Would you write out the data below verbatim, from its very first line through the line containing "Action: (x=633, y=752)", both ends included?

**DATASET ENTRIES**
+---+

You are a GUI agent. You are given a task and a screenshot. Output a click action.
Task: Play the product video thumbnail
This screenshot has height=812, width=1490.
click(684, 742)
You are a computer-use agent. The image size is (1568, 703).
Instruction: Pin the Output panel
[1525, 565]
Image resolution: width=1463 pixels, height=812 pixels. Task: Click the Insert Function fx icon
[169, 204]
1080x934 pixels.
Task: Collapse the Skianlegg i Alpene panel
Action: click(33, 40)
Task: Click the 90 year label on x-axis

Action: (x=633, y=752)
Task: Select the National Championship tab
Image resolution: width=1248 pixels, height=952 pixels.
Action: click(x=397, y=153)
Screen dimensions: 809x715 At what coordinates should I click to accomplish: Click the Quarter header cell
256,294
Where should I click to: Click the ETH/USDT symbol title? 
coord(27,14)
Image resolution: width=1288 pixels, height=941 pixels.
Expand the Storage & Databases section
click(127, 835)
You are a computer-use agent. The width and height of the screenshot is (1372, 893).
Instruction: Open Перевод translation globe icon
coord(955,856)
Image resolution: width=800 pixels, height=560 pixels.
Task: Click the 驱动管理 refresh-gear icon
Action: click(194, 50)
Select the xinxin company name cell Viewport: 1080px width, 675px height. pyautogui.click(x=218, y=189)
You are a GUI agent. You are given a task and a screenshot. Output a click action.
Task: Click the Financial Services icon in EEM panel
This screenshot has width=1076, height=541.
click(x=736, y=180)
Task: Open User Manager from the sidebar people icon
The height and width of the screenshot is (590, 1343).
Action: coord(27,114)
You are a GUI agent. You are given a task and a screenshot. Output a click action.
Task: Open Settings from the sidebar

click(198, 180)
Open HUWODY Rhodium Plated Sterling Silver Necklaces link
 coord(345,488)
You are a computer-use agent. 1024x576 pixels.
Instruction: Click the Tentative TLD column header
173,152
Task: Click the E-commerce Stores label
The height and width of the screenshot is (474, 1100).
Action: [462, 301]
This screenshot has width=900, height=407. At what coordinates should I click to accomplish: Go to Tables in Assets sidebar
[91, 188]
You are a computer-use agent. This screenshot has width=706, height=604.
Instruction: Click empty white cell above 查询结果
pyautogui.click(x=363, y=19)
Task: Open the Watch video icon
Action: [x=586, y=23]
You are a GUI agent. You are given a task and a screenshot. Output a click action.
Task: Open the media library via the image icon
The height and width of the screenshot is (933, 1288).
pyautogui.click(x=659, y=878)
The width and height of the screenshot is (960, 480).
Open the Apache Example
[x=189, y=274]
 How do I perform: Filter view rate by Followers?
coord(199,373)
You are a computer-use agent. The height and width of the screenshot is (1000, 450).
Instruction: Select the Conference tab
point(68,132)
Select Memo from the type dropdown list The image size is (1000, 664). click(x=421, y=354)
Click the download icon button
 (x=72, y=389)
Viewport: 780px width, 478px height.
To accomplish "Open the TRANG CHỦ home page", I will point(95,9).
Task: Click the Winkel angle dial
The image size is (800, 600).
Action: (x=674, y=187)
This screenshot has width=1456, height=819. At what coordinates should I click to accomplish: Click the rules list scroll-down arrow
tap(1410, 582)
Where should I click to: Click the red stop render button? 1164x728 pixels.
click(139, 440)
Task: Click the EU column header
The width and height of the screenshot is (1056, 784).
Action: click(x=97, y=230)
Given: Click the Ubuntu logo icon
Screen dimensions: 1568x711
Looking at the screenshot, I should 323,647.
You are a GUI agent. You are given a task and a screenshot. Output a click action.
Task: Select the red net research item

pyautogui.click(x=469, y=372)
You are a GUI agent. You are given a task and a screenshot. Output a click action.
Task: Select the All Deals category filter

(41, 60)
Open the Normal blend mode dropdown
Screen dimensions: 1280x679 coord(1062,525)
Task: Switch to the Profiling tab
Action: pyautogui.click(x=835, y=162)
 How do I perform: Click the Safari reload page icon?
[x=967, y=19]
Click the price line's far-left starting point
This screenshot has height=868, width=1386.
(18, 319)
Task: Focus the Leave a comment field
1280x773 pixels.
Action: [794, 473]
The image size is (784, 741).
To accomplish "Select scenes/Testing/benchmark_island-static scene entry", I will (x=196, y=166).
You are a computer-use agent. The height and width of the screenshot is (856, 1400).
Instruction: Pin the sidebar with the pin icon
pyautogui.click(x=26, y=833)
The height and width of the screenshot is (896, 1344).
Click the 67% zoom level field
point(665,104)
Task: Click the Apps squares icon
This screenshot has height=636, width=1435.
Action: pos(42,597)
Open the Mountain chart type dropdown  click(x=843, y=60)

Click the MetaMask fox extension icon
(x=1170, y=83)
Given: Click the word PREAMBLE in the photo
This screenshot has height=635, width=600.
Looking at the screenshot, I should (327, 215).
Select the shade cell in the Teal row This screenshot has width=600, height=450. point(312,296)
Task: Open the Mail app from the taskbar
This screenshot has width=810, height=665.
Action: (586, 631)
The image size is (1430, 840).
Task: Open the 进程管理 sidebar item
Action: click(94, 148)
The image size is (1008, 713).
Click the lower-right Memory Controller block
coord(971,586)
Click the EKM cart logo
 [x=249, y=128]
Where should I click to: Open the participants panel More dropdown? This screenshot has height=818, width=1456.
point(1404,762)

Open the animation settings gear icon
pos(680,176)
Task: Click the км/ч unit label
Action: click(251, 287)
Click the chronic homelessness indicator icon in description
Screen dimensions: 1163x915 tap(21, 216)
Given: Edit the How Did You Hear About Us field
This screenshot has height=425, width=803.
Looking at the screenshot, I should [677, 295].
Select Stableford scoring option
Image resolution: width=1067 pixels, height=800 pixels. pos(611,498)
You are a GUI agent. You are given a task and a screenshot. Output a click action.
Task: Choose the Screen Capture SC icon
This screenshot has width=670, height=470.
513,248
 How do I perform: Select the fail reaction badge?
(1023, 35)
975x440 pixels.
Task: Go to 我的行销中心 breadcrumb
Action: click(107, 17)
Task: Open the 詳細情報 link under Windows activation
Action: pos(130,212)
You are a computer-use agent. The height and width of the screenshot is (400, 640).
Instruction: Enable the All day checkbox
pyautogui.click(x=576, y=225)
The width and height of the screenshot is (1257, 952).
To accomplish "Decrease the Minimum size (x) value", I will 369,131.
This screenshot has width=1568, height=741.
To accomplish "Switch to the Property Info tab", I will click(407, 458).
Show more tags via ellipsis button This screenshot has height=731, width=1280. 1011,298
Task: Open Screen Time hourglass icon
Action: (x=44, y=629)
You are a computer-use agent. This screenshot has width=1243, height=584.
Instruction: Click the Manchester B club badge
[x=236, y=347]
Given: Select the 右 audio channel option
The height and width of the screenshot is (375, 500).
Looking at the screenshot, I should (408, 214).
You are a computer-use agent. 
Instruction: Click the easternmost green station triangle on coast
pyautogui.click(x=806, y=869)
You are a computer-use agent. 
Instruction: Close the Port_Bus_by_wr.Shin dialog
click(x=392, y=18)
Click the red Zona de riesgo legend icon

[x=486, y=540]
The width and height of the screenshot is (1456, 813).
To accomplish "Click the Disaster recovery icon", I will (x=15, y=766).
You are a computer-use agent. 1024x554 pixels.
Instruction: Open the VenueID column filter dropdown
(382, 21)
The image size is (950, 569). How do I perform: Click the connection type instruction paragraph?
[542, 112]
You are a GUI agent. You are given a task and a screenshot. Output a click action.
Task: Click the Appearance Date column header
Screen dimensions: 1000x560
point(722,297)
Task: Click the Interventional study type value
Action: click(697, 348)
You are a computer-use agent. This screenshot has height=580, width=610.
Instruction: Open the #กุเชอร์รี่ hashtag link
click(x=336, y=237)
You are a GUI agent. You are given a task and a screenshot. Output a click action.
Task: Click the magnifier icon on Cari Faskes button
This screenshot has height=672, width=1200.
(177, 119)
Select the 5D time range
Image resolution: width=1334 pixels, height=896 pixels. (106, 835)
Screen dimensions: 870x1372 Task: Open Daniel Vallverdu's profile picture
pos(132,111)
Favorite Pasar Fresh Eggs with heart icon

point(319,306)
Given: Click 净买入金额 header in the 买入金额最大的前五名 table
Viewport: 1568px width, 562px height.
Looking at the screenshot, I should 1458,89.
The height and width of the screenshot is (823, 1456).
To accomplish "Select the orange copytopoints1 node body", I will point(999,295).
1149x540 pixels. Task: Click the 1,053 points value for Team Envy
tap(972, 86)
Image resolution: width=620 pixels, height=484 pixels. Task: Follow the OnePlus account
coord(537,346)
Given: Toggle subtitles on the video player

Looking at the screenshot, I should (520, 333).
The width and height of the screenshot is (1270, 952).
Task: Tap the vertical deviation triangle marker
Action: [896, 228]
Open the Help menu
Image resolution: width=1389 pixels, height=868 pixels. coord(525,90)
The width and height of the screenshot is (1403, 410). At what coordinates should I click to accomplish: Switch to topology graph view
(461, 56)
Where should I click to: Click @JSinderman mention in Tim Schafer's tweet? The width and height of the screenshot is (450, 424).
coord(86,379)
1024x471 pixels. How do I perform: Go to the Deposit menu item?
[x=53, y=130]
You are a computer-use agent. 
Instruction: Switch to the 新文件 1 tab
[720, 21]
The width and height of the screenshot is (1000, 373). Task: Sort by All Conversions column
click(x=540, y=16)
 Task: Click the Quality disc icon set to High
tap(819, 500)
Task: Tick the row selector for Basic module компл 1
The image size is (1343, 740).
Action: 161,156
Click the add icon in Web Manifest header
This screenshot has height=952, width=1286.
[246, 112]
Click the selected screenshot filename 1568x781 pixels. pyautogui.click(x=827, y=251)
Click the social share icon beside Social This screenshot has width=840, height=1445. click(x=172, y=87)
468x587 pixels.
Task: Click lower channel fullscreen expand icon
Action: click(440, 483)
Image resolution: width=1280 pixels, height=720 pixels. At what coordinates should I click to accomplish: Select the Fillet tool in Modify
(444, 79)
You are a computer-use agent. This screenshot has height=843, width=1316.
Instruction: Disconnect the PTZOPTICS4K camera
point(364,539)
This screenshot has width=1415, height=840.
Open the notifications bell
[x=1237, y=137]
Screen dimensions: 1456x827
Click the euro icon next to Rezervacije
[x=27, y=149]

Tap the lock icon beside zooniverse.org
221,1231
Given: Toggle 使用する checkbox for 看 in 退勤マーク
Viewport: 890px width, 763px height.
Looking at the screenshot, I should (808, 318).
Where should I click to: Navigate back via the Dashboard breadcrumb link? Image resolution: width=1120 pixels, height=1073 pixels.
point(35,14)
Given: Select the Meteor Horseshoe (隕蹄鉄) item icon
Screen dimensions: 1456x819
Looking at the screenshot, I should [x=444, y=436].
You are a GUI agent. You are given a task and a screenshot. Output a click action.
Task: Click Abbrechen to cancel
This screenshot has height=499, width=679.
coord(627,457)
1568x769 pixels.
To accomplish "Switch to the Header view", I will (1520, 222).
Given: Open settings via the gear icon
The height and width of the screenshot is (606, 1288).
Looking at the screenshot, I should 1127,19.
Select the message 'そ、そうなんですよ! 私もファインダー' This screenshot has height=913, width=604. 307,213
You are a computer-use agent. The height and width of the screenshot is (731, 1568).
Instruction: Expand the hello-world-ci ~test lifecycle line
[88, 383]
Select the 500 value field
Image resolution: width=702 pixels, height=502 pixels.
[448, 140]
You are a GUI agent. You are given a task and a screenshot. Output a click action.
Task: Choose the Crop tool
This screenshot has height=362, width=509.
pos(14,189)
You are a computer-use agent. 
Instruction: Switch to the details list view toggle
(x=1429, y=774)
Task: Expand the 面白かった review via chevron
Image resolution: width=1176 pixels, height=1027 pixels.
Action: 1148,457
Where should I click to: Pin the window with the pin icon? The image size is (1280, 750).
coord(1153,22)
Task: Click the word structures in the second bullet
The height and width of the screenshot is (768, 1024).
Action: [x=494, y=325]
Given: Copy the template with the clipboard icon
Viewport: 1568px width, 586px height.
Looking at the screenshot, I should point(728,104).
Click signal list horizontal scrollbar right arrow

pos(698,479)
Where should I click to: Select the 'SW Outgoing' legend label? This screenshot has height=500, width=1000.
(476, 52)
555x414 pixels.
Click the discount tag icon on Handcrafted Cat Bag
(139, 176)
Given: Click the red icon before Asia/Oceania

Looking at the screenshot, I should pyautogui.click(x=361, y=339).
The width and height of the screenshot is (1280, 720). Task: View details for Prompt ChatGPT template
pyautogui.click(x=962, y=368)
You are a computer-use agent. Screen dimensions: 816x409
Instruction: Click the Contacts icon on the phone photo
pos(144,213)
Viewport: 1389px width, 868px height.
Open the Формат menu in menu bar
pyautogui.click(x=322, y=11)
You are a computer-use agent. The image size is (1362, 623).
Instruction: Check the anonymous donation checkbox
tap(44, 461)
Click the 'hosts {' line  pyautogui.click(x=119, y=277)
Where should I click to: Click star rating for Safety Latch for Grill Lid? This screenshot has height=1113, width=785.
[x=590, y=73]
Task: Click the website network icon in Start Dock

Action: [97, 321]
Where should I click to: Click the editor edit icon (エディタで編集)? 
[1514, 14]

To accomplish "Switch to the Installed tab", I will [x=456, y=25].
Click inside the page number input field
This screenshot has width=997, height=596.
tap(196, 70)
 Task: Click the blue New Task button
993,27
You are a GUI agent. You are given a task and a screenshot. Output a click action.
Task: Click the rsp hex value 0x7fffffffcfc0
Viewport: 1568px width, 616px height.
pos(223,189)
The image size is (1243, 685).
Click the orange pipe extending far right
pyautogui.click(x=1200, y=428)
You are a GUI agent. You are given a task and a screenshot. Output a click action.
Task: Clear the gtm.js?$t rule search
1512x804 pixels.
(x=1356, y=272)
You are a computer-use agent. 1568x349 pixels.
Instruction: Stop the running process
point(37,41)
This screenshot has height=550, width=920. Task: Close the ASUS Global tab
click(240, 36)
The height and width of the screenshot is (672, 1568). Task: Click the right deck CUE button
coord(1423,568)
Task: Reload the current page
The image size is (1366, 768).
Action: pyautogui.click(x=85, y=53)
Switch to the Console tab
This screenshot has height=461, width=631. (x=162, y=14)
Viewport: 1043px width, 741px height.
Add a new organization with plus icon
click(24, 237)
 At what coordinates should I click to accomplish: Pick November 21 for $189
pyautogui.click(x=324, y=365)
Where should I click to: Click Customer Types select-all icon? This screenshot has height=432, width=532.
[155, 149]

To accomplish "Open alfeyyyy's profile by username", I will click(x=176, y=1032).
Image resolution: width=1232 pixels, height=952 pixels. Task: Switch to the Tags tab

+---+

**CORRECT RESPONSE**
You are a GUI agent. You are given a task and a screenshot. Output a click action.
Task: Play the product video thumbnail
This screenshot has height=812, width=1490.
click(684, 742)
You are a computer-use agent. The image size is (1568, 703).
Instruction: Pin the Output panel
[1525, 565]
Image resolution: width=1463 pixels, height=812 pixels. Task: Click the Insert Function fx icon
[169, 204]
1080x934 pixels.
Task: Collapse the Skianlegg i Alpene panel
Action: click(33, 40)
Task: Click the 90 year label on x-axis

Action: (x=633, y=752)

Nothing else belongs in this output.